Streusalzkrise in Seevetal: Gemeinde steht vor winterlichem Verkehrschaos
In der Gemeinde Seevetal im Süden von Hamburg ist das Streusalz vollständig ausgegangen. Die Gemeindeverwaltung muss sämtliche kommunalen Straßen ungestreut lassen, da keine eigenen Vorräte mehr zur Verfügung stehen. Lediglich die Landesreserve des Bundeslandes Niedersachsen ist noch vorhanden, doch diese darf ausschließlich für Kreis- und Bundesstraßen verwendet werden.
Verzweifelte Suche nach einer Lösung
Die Gemeinde Seevetal sucht fieberhaft nach einem Ausweg aus der prekären Situation. „Wir versuchen, schnellstmöglich gemeinsam mit dem Landkreis eine Lösung im Interesse der Sicherheit der Bürger zu finden“, teilte die Verwaltung mit. Die Sicherheit der Verkehrsteilnehmer steht dabei an erster Stelle, besonders bei den aktuellen winterlichen Bedingungen.

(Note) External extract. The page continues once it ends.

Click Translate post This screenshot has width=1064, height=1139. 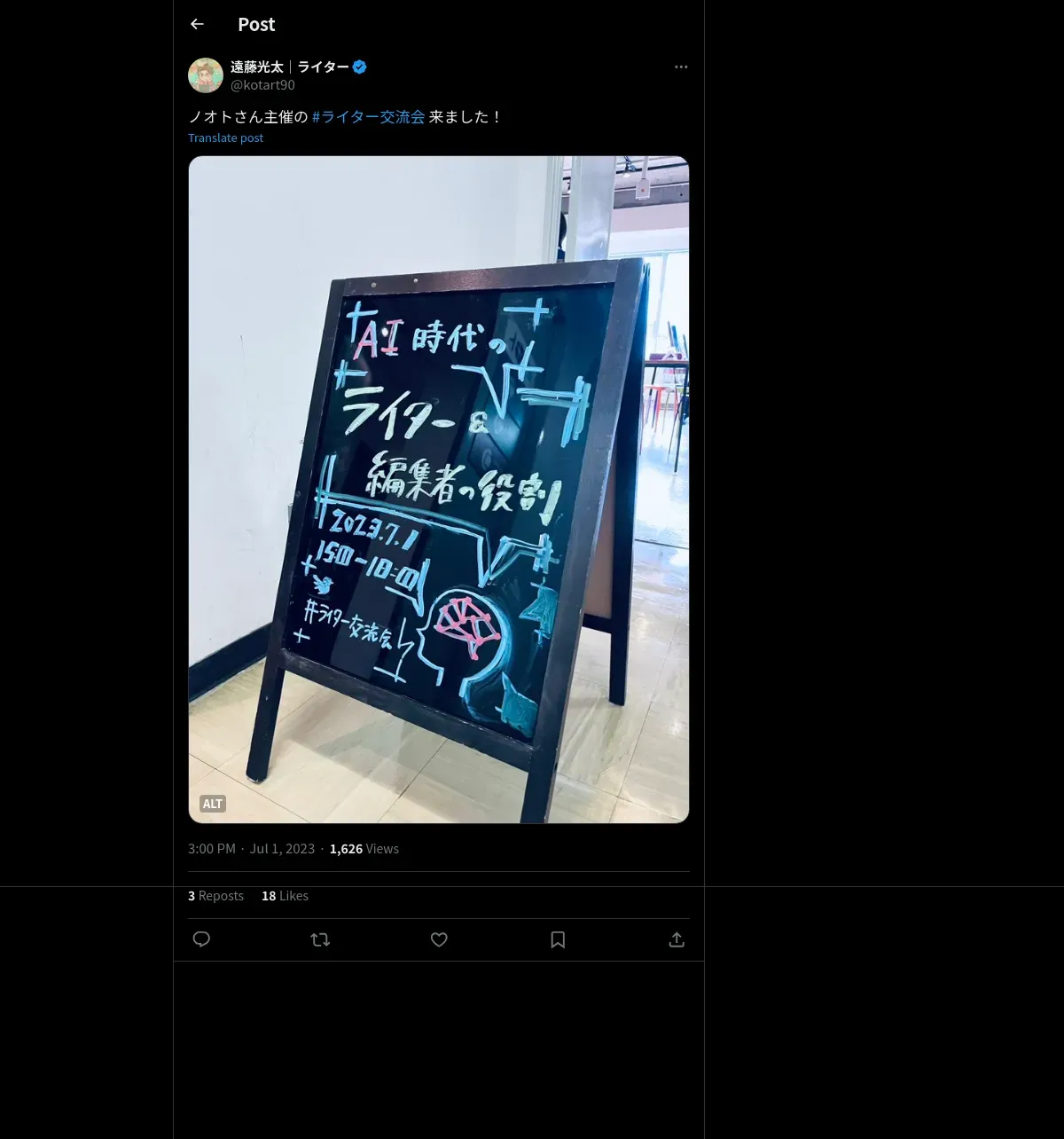(225, 137)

Vertragliche Regelung als Ursache
Der Grund für die Engpasssituation liegt in einem Vertrag mit dem Landkreis Harburg. Dieser regelt, dass der Landkreis das Streusalz bestellt – auch für die Gemeindestraßen. Der Landkreis erklärte jedoch deutlich, dass die Landesreserve nicht für diesen Zweck angezapft werden darf. Diese strikte Trennung der Zuständigkeiten führt nun zu erheblichen Problemen im Winterdienst.

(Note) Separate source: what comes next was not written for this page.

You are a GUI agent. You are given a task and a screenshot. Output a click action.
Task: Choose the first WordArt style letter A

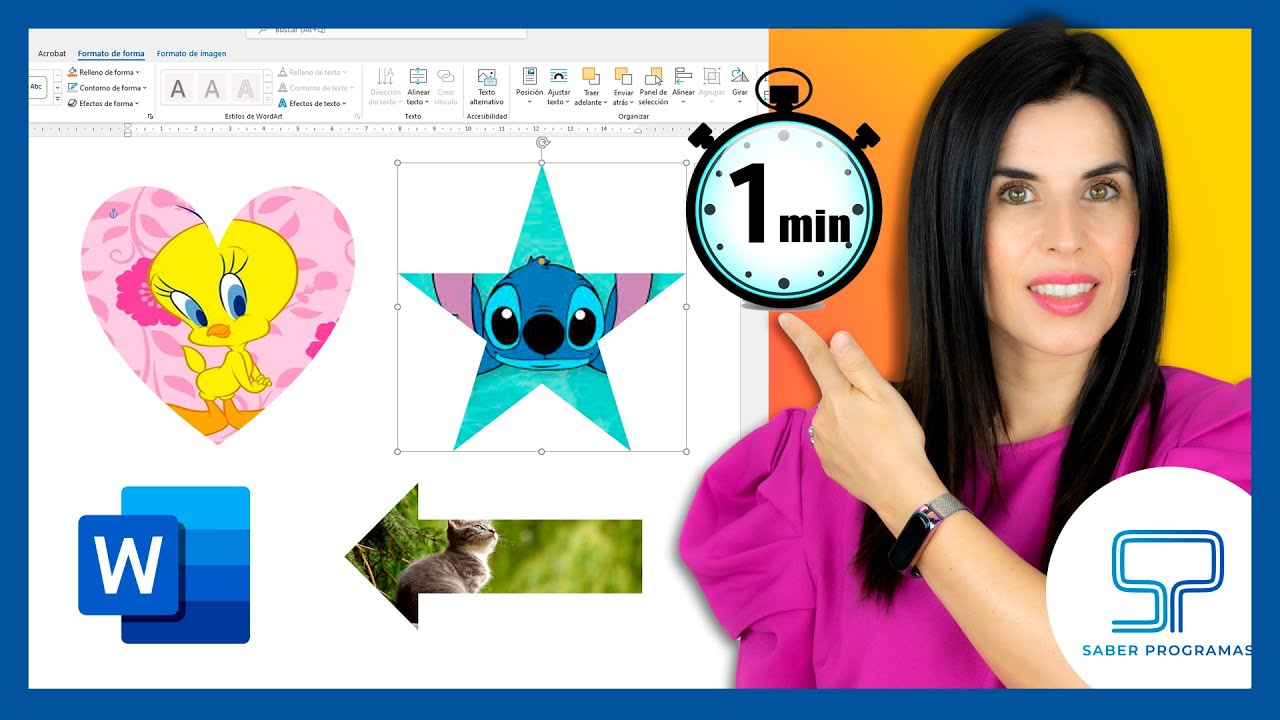[178, 89]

Kein Einzelfall: Weitere Gemeinden betroffen
Die Streusalzknappheit betrifft nicht nur Seevetal. Bereits im Wendland waren die Vorräte aufgebraucht. Die Kreisstraßenmeisterei konnte die Kreisstraßen rund um Lüchow nicht streuen, weil die Salzvorräte komplett erschöpft waren. Dies zeigt, dass es sich um ein überregionales Problem handelt, das mehrere Kommunen in Niedersachsen betrifft.
Die Situation verdeutlicht die Herausforderungen des Winterdienstes in Zeiten knapper Ressourcen und klarer rechtlicher Zuständigkeiten. Die Sicherheit auf den Straßen bleibt dabei die größte Sorge aller Beteiligten.